Забавно, что одним из первых предприятий, на которое я заявился с этой миссией, оказался «Корабел». Мои бывшие коллеги и подчиненные, прекрасно осведомленные о моей полнейшей технической безграмотности, тем не менее внимали мне, вносили поправки и ценные предложения, всячески выказывали свою гордость тем обстоятельством, что именно их класс — класс технической интеллигенции — признан правительством особенно важным и нуждающимся в дальнейшем развитии.
Лиса (разумеется, она не была в курсе всех нюансов) к моей новой деятельности отнеслась прохладно, хотя и поприветствовала сам факт, что я, вообще, чем-то занялся.

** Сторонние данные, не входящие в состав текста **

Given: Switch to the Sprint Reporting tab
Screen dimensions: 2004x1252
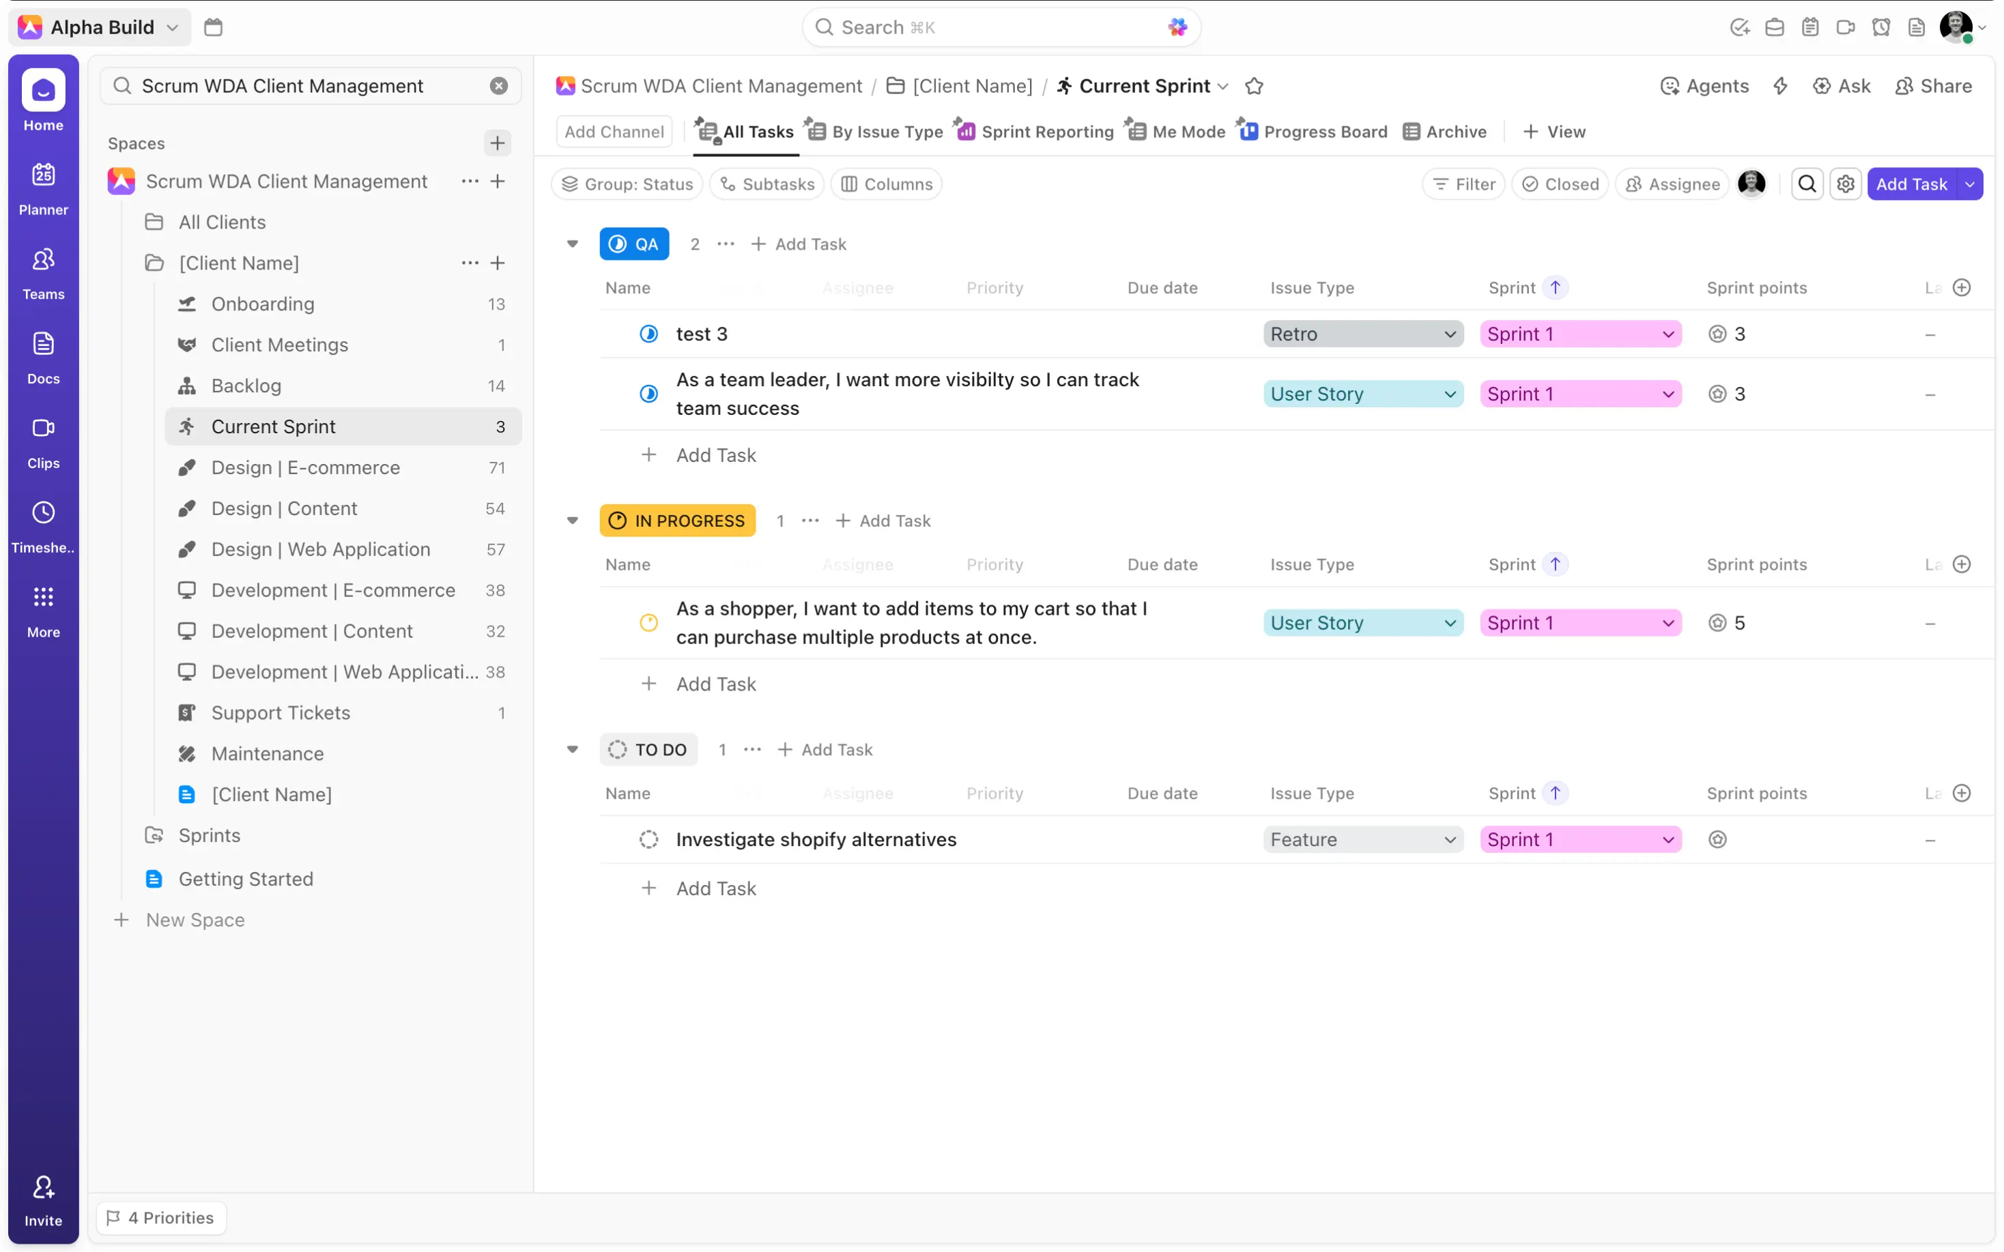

Зато отец мой был на десятом небе от счастья. Наверняка он понимал всю суть моей консультантской практики, но похоже не видел в этом ничего предосудительного. Мой отец всегда считал себя, а также своих друзей и близких родственников, принадлежащими к избранному кругу общества, для которого махинации типа Аштонской программы являются само собой разумеющейся частью экономической политики, и бенефиции от этих махинаций он рассматривал как соответствующую своим заслугам благодарность общества.